You may need to have vermiculite removed or have contractors follow special procedures if you plan to do work on your attic or remove walls, for example:

  • Electrical rewiring
  • Installing bathroom vents or certain types of ceiling lights in rooms below the attic
  • Renovations due to water or fire damage
  • Planned renovations
  • Bat or rodent infestation
  • Air sealing and re-insulating the attic for energy efficiency

Home improvement projects that require access to the attic or the removal or opening of walls must be done by a professional. It is vital to notify plumbers, electricians, and other contractors that you have, or suspect you have, vermiculite insulation.

Sometimes contractors will be able to complete their work while following extra safety procedures. However, some projects, like air sealing and deep renovations, require the professional removal of vermiculite.

Professionally removing vermiculite is allowed and necessary in such cases, even though the EPA recommends that you avoid removing vermiculite in general.

Get It Tested Before Removal

If you eventually end up needing or wanting to remove vermiculite, it must be done by an accredited professional trained in asbestos handling. Be aware that common methods of removal like vacuuming are dangerous when applied to vermiculite.

Testing vermiculite for asbestos can lead to false negatives (when a physical sample of the mineral tests negative but the air tests positive). Because of uncertainty around testing, the EPA recommends treating all vermiculite as contaminated even if it tests negative.

Testing a vermiculite sample for asbestos can’t tell you whether or not you need to remove vermiculite, or even how much you are being exposed.


However, a different form of vermiculite testing can be incredibly useful for another reason. 

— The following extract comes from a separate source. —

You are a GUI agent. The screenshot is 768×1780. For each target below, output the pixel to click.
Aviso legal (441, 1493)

You can submit a sample (collected by yourself, by a home inspector, or by a Certified Asbestos Professional) to Zonolite Attic Insulation (ZAI), who will perform a constituent analysis test to determine if your vermiculite came from their Libby mine.

If the test shows that your vermiculite is Zonolite, the ZAI Trust may have to reimburse you for up to 55% of the cost of removing and replacing the insulation.